In the early phase of the study, we saw LIMA graft entrapment by the sternal closure in two patients. An important message from our feasibility study is that special attention must be paid to the LIMA graft placement at the time of chest closure to avoid this specific JOPCAB pitfall.

During the one-month observation period, there was no mortality but we observed one stroke on the fourth postoperative day. Recent multicentre trials have shown that postoperative stroke remains a major drawback of CABG3,24. Evidence is accumulating that the elimination of cardiopulmonary bypass and aortic manipulation can reduce the incidence of early stroke after coronary surgery25-27. The procedural myocardial infarction after JOPCAB was related to LIMA graft occlusion. Thus, leaving significant coronary artery lesions untreated during the surgical intervention and for two to five days between the JOPCAB and PCI procedures did not result in ischaemic events.

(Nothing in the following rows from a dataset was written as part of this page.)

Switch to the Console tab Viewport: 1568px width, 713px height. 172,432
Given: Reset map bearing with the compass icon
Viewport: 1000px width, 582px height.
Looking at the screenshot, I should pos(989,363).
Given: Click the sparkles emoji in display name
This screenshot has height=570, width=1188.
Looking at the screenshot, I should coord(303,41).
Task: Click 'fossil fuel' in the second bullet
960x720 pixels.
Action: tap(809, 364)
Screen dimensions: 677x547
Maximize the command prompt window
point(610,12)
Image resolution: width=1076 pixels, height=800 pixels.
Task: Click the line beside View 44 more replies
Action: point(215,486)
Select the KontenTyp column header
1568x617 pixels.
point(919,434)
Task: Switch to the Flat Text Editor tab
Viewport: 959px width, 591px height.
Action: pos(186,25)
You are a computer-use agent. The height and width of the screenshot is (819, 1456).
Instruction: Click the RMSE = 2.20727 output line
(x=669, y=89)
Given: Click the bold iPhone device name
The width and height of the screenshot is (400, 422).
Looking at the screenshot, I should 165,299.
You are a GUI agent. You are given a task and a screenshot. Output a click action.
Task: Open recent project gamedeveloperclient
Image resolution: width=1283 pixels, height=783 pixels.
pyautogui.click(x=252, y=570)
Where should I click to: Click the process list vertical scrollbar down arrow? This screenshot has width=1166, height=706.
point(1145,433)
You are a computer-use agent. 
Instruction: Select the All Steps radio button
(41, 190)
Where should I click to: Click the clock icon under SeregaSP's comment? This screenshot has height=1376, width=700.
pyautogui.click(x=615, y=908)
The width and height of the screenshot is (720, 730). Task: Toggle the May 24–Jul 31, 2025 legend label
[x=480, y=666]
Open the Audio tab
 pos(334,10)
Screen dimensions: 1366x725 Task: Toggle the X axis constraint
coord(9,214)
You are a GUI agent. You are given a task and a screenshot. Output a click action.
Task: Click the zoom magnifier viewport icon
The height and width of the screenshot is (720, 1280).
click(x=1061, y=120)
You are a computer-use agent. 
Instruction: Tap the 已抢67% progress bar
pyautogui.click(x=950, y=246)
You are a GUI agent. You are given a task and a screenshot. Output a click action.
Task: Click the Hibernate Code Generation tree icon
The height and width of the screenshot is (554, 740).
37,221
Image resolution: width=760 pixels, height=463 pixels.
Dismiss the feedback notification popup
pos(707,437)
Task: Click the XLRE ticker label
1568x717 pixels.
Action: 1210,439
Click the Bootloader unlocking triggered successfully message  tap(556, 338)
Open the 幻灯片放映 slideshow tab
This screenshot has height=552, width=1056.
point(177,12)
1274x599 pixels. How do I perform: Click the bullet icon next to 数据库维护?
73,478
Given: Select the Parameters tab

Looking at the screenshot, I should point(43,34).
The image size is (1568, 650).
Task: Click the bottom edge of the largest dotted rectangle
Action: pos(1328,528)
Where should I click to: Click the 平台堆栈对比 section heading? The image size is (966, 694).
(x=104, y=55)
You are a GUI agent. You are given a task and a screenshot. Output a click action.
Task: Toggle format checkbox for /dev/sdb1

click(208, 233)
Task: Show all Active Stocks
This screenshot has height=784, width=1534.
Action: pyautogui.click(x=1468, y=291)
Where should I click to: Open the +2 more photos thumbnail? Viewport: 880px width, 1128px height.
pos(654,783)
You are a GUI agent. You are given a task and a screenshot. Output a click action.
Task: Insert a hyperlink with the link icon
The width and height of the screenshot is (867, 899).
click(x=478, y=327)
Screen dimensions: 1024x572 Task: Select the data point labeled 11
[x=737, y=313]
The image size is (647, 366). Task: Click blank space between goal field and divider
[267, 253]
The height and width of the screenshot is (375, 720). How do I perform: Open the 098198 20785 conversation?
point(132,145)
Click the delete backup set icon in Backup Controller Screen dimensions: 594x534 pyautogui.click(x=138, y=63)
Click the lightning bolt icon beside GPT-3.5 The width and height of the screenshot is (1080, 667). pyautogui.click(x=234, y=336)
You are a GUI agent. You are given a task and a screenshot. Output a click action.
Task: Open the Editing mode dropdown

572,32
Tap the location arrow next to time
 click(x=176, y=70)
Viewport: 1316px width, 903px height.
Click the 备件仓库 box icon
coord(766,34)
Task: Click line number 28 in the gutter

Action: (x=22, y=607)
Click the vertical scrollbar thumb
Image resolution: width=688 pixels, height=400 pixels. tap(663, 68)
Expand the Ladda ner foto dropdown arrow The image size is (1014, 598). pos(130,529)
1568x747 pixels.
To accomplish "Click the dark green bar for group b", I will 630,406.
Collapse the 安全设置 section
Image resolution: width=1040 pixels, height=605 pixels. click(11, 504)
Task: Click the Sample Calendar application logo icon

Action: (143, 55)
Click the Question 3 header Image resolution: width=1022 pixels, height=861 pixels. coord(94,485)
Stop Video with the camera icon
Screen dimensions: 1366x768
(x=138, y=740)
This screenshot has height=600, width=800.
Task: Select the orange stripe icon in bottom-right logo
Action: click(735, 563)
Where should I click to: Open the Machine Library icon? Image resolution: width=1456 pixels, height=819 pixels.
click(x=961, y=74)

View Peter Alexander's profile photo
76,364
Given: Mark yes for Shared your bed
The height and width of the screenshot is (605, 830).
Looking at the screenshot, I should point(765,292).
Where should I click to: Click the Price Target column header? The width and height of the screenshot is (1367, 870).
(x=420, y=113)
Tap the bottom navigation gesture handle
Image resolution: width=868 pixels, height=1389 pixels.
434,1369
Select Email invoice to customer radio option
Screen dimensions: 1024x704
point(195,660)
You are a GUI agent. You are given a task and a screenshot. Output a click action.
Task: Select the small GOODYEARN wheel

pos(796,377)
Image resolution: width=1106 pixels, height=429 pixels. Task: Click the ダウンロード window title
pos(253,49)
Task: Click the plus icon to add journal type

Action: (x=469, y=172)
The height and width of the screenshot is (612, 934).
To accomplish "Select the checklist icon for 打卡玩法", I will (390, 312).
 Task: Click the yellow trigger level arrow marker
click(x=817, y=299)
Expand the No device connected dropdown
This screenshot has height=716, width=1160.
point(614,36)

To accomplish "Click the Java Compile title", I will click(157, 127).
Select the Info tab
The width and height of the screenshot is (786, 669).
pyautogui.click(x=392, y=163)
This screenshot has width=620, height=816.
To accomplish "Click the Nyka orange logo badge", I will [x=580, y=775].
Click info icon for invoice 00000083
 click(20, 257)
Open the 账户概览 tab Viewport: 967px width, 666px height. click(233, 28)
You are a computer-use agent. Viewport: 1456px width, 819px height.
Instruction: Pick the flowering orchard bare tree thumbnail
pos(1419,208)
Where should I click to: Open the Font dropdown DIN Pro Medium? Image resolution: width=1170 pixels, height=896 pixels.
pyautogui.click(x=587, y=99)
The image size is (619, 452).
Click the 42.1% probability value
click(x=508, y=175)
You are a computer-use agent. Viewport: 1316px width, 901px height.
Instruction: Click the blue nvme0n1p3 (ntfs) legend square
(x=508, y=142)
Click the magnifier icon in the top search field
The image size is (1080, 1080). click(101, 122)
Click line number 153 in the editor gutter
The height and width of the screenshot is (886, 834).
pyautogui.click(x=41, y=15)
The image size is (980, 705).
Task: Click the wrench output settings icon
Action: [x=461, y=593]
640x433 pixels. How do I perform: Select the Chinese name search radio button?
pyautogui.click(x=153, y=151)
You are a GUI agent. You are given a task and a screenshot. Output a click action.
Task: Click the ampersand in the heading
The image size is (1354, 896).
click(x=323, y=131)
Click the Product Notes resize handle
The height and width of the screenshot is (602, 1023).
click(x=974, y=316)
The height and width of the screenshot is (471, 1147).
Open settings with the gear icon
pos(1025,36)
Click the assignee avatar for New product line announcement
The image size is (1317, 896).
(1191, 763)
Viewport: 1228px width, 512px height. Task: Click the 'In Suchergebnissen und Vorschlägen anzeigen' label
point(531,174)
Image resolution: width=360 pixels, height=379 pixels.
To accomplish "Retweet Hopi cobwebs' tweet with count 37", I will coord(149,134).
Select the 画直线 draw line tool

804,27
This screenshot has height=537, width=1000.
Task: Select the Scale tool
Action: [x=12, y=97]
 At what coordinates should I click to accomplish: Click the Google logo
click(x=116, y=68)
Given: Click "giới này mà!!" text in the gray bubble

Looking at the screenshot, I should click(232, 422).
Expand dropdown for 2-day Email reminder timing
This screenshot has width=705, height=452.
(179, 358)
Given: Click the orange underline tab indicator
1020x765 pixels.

The avoidance of a full sternotomy allowed all patients to recover without sternal precautions, and we did not see deep sternal infection or instability. No patients needed dialysis or prolonged mechanical ventilation. Excessive bleeding resulted in reoperation in six (6%) patients. Nine (9%) patients required red blood cell transfusion although more than half of our patients were on antiplatelet medication. Therefore, the general course of the combined treatment seems to be acceptable.

The median SYNTAX score was 13 (4-26.5) in our patients. Omitting the LAD lesion, the SYNTAX score was 5 (0-5) based on the lesions to be treated by PCI. Thus, the PCI part of the combined revascularisation was a low-risk procedure.

Both of the failed PCI procedures were caused by chronic total occlusions, one failed procedure and one early stent thrombosis, where we decided on a conventional CABG operation. We used drug-eluting stents in almost all lesions. Per protocol, FFR measurement was recommended if there was any doubt of stenosis severity. Consequently, PCI was omitted in five patients.

In the present study, JOPCAB was the first procedure in the combined revascularisation in 89 (89%) patients, while we started with PCI in the remaining 11 (11%) patients. A true combined hybrid procedure performed in one session, in a dedicated hybrid laboratory, seems to be an attractive alternative and should be investigated.


A limitation of the present study is that we did not routinely apply transit-time flow measurement (TTFM). We will investigate one-year graft patency by angiographic follow-up.


In conclusion, the present prospective registry study documented promising procedural feasibility and one-month safety of hybrid coronary revascularisation combining JOPCAB with PCI of non-LAD lesions.


We are grateful to Vibeke Laursen and Helle Bargsteen for their precious logistic and secretarial support.

Conflict of interest statement

The authors have no conflicts of interest to declare.